* _Opgave 1_
Herhaal woord voor woord het stuk van "Boekhoudkundig is de" tot en met "een openstaande schuld." uit het fragment over de boekhouding van kerkbesturen.

━━━━━ Tekstfragment ━━━━━

Er zijn verschillende mogelijkheden. Daarom werd geen
verdere verfijning van deze rubriek opgelegd in het minimum
rekeningenstelsel. Het bestuur moet die indeling maken, op maat van de
stichtingen die er voorkomen.
G. De hoofdfunctie financiering
In de hoofdfunctie financiering worden de ontvangsten en
uitgaven gevolgd die verband houden met externe financiering: de leningen,
de renteloze thesaurievoorschotten, de verdisconteringen.
Verdisconteren is het
geheel of gedeeltelijk ten gelde maken van een te verwachten subsidie (de
exploitatietoelage) aan een financiële instelling (meestal een bank), die
gelden (het ontleningbedrag) onder aftrek van bepaalde kosten (het
disconto) aan de kerkraad ter
beschikking stelt.
Bij ontvangst wordt de subsidie op de rekening van de
financiële instelling afgeboekt ter aanzuivering van de lening.
Boekhoudkundig is de verdiscontering een ontvangst en wordt ze op de MAR-rekening
151 als voorschot ingeboekt. Bij de afbetaling wordt ze tegengeboekt op de
MAR-rekening 251 als terugbetaling van een openstaande schuld.
H. De overboekingen
Op rekening 29 worden de overboekingen naar de
investeringen als uitgaven geboekt. Op rekening 39 worden die
overboekingen dan als ontvangsten geboekt bij de investeringen.
5. Het
meerjarenplan en de meerjarenplanwijziging
A. Het meerjarenplan omvat alle afspraken
voor een periode van zes jaar die steeds ingaat het tweede boekjaar van de
bestuursperiode. Het omvat 2 of 3 delen, namelijk: een strategische nota,
een financiële nota, en een toelichting met de gemaakte afspraken.
Het wordt opgemaakt binnen zes maanden na de installatie
van de gemeente- of provincieraad na de verkiezingen. Dat betekent dat de
termijn waarbinnen het meerjarenplan moet worden opgemaakt voor de besturen
van de erediensten die op gemeentelijk niveau zijn georganiseerd verstrijkt
op 2 juli. Deze ultieme datum is een administratieve benadering en stemt
niet noodzakelijk met de realiteit overeen (zie daartoe uitleg in verband
met art. 41 van het Decreet).

━━━━━ Bronmateriaal ━━━━━

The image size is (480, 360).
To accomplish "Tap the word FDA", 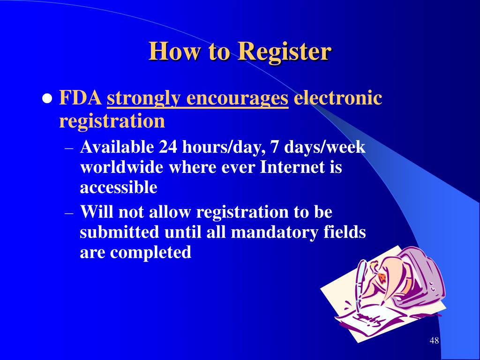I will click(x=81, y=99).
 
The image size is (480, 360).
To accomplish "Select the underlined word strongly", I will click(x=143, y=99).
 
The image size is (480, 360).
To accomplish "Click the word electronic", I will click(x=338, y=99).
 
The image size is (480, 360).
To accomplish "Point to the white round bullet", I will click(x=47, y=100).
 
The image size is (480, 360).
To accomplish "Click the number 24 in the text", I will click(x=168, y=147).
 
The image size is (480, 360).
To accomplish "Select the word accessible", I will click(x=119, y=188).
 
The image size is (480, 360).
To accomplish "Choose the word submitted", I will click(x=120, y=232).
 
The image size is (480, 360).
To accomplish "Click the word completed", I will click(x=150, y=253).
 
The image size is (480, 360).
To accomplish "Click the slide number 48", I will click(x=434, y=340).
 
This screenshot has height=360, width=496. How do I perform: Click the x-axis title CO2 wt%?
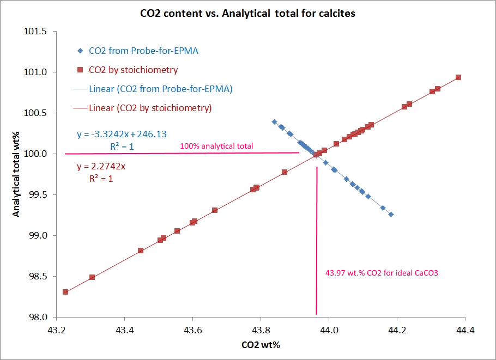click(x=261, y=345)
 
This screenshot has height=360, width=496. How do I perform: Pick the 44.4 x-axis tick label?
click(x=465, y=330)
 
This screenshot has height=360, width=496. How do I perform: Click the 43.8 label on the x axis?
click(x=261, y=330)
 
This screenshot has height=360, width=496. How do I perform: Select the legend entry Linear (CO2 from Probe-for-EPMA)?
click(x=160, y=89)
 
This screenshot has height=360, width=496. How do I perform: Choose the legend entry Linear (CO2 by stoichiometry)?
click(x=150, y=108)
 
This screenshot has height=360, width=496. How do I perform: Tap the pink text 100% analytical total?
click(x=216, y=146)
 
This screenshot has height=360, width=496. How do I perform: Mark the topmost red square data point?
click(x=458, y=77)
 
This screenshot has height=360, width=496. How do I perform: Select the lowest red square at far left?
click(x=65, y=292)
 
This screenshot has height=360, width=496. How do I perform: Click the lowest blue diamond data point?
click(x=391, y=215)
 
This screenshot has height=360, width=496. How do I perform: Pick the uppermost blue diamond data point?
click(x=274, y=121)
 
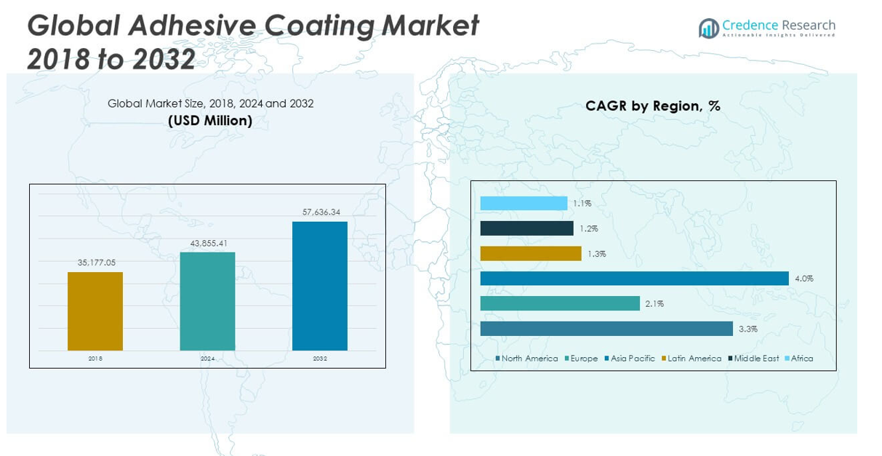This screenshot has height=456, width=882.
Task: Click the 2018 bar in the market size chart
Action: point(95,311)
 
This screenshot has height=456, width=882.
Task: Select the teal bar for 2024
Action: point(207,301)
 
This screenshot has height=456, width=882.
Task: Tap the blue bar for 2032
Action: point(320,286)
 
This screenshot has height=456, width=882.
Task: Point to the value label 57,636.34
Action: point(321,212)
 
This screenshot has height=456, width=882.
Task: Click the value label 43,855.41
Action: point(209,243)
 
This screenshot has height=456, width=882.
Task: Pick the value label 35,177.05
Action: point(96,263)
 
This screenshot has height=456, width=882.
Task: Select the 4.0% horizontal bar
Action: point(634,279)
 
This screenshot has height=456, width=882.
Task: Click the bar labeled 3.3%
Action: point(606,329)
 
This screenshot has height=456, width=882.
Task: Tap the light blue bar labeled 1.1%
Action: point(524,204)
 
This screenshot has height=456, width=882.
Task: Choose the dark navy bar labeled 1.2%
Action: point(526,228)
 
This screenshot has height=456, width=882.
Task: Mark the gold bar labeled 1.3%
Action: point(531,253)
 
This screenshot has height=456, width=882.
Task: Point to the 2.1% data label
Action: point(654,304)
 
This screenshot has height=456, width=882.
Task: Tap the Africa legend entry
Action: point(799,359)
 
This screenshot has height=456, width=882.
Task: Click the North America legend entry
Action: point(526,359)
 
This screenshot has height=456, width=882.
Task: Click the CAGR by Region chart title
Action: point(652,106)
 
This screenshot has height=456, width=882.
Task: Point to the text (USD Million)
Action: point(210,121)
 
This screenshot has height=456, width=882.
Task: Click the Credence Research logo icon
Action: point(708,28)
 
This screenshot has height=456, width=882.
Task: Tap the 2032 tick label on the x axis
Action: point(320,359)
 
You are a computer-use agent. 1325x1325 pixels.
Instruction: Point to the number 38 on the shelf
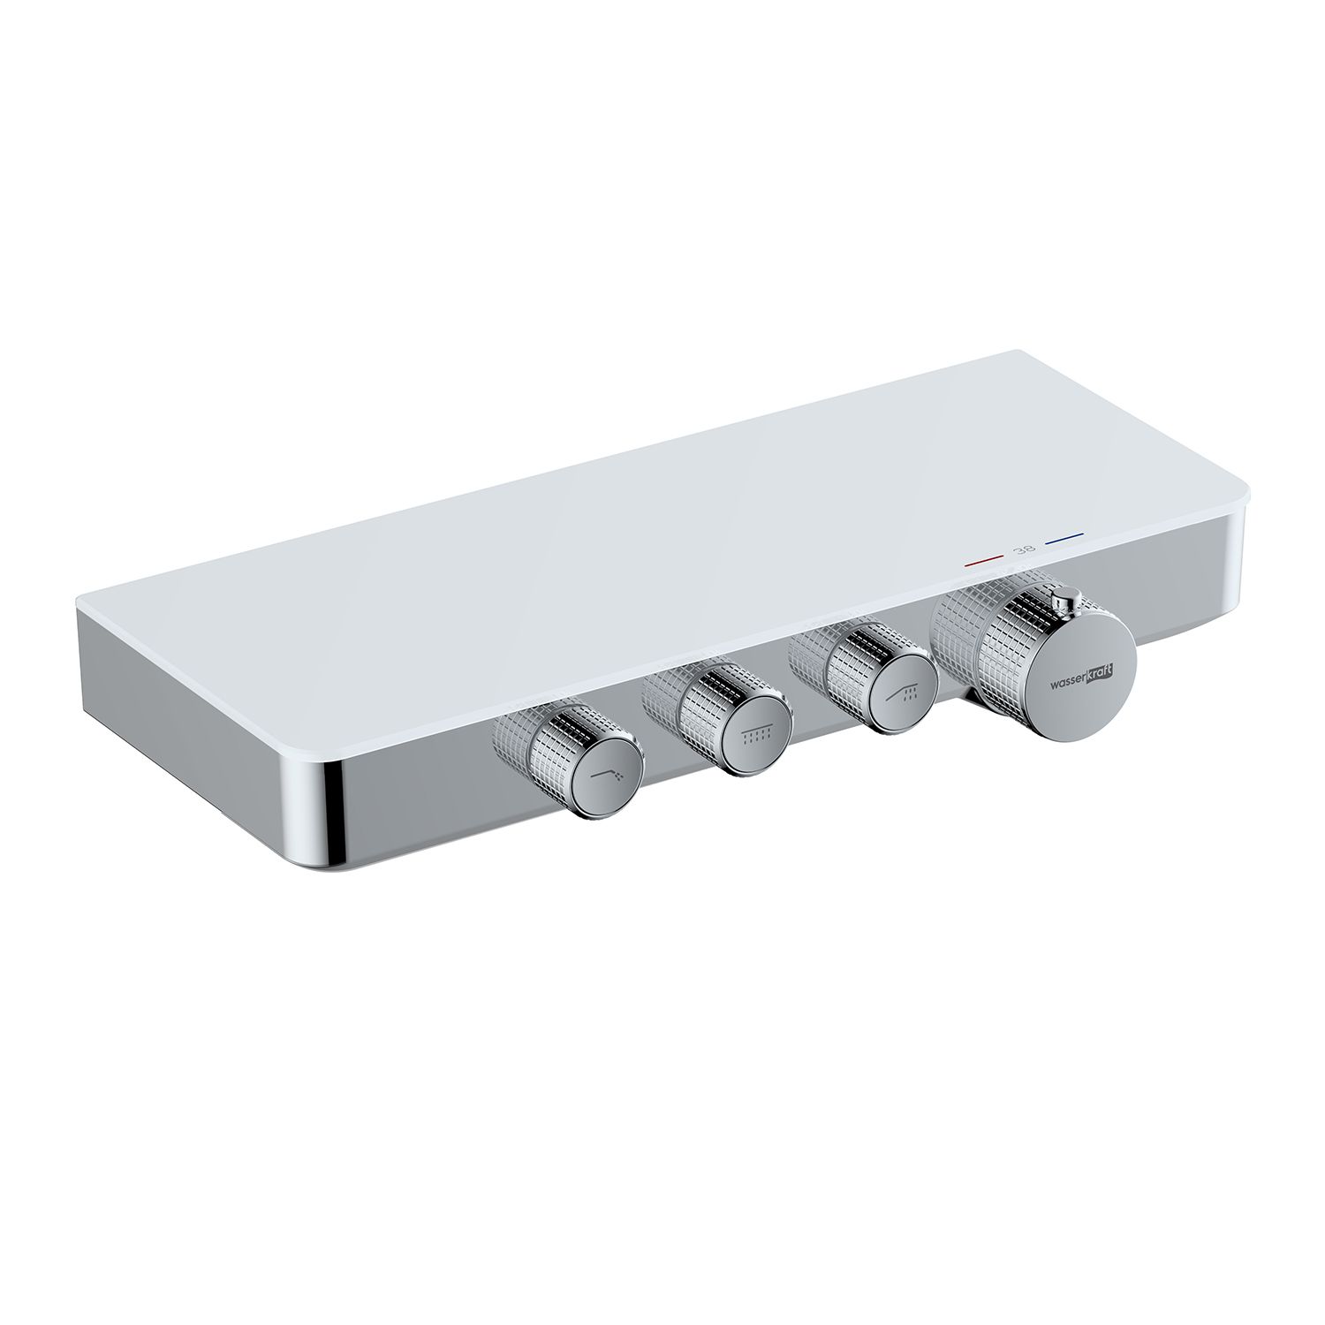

━━━━━

* _Opgave 2_
Tel hoeveel regels in de vermeldingen de string "labeled" bevatten, waarbij hoofdletters en kleine letters verschillend tellen. Geef alleen het aantal.

* _Volledig antwoord 1_
Boekhoudkundig is de verdiscontering een ontvangst en wordt ze op de MAR-rekening
151 als voorschot ingeboekt. Bij de afbetaling wordt ze tegengeboekt op de
MAR-rekening 251 als terugbetaling van een openstaande schuld.

* _Volledig antwoord 2_
4